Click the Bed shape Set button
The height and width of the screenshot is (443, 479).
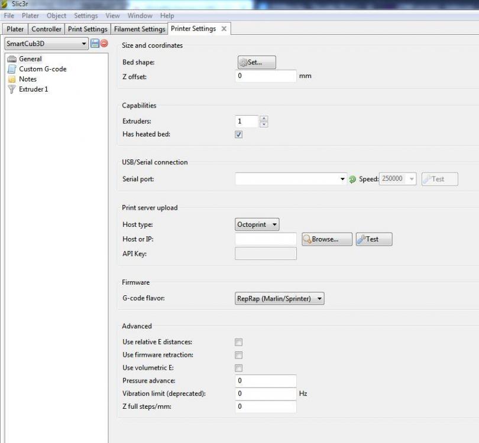tap(257, 62)
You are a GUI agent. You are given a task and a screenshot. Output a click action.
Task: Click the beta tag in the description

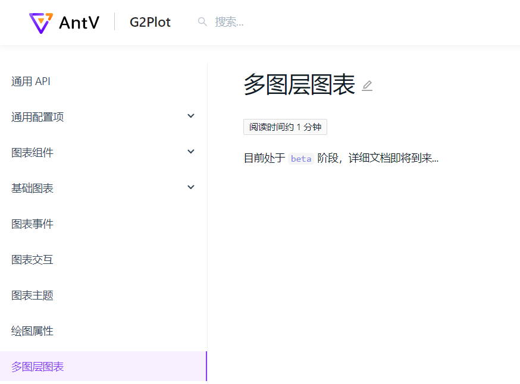(x=300, y=158)
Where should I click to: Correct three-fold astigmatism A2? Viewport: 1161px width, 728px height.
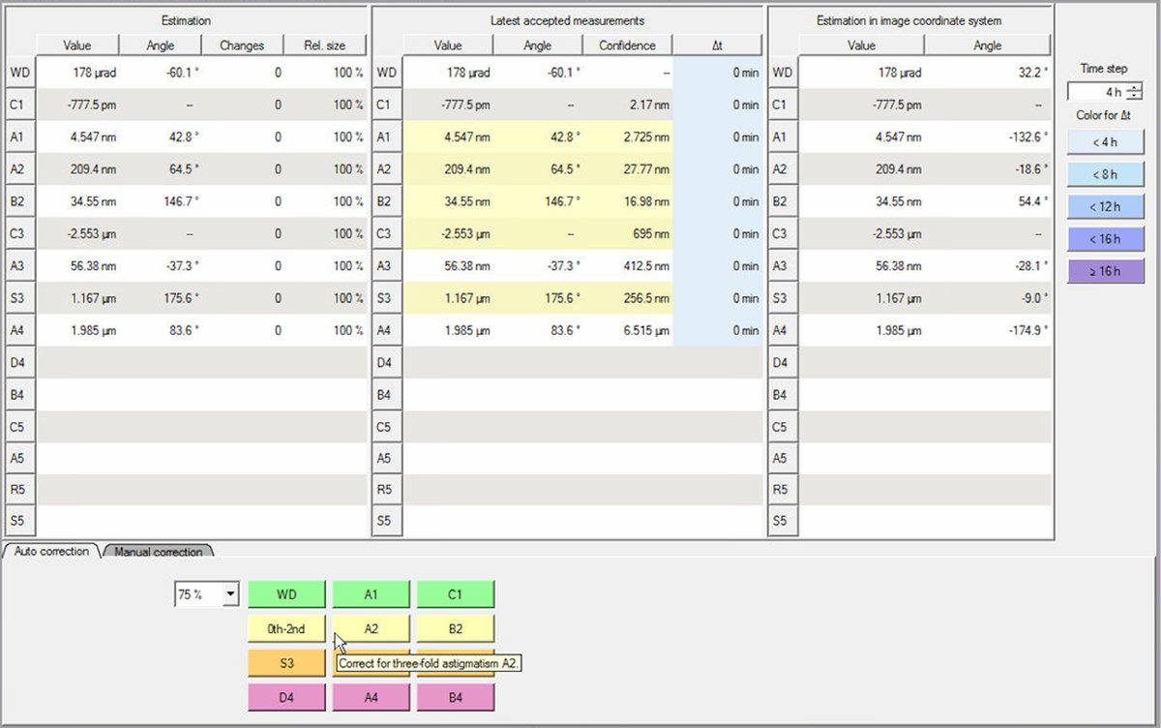point(371,628)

Work required:
When you reach a picture, pass over it; write out all other material exactly.

Task result:
Click the Bed shape Set button
The height and width of the screenshot is (443, 479).
tap(257, 62)
You are a GUI agent. You are given a task and a screenshot. Output a click action.
Task: Click the beta tag in the description

(x=300, y=158)
Where should I click to: Correct three-fold astigmatism A2? Viewport: 1161px width, 728px height.
point(371,628)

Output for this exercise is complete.